— BEGIN Input records —
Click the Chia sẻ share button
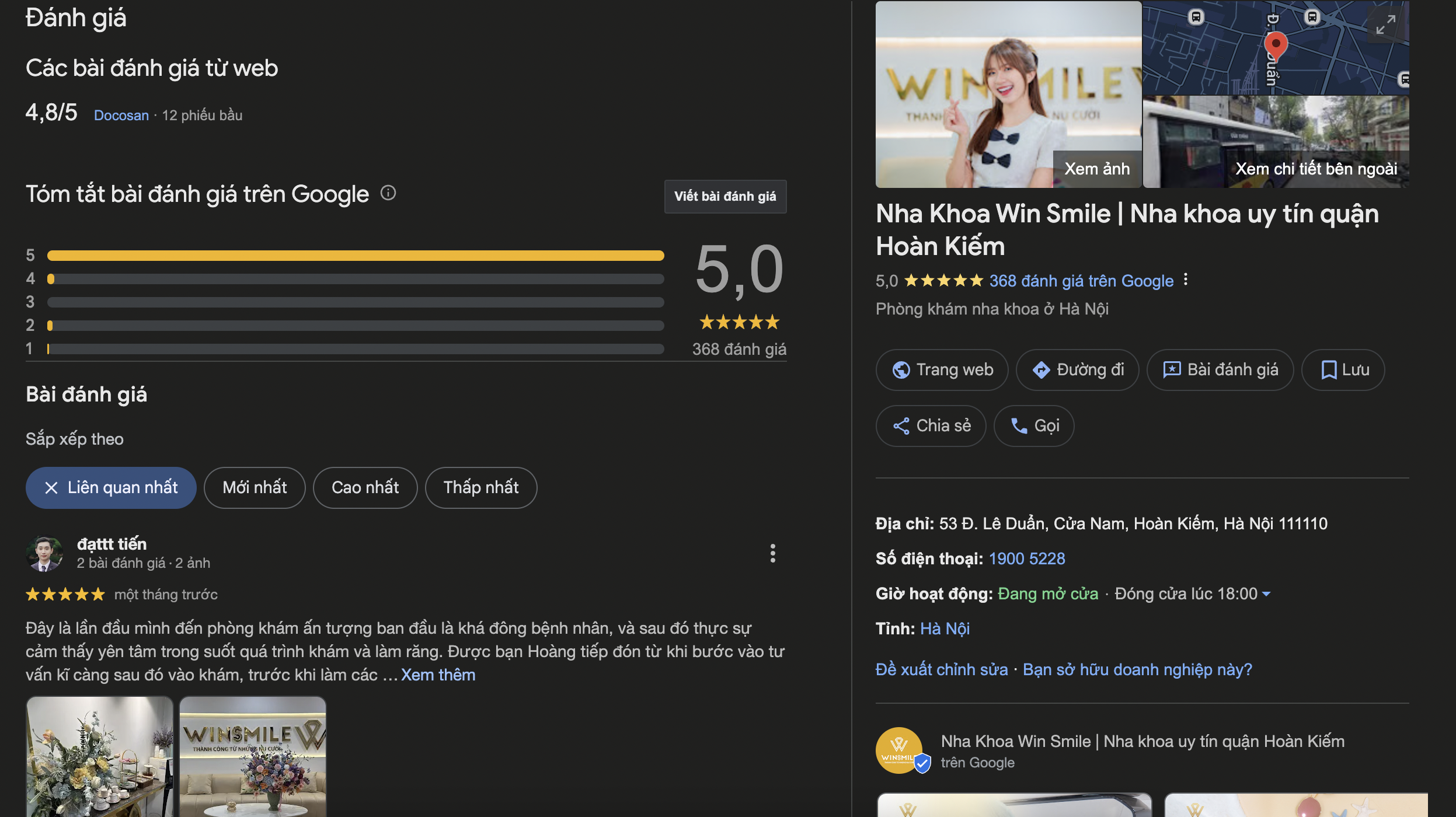Viewport: 1456px width, 817px height. click(931, 426)
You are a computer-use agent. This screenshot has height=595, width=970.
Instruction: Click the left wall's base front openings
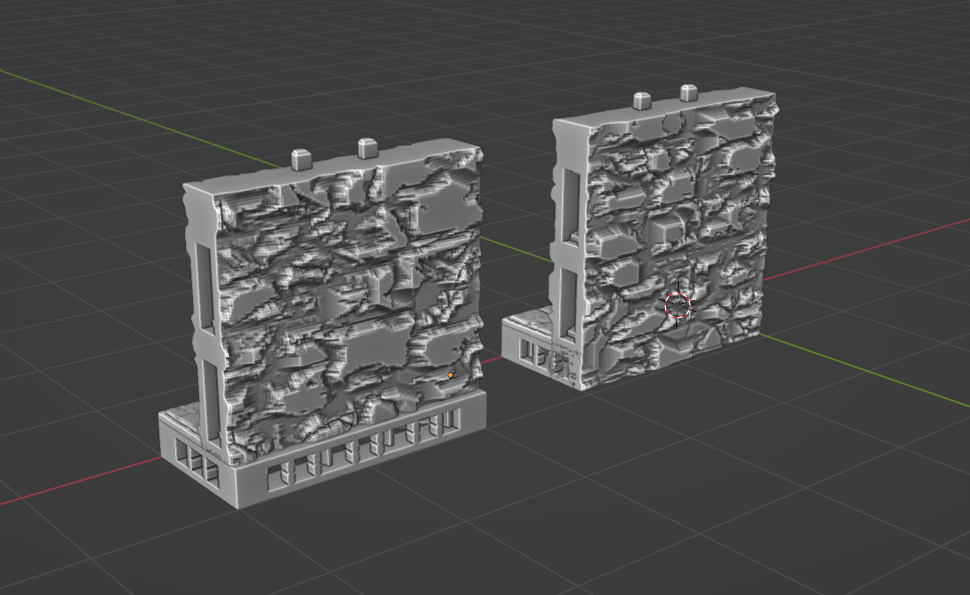pos(363,452)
— END Input records —
* _Your goal_: Format the lines from the one containing "You are a computer-use" through the end of the source data, both included, as a Markdown table with the columns Row and Text, skipping blank lines. Leave the pictures out of the answer.

* _Solved exercise_:
| Row | Text |
|---|---|
| 1 | You are a computer-use agent. This screenshot has height=595, width=970. |
| 2 | Instruction: Click the left wall's base front openings |
| 3 | pos(363,452) |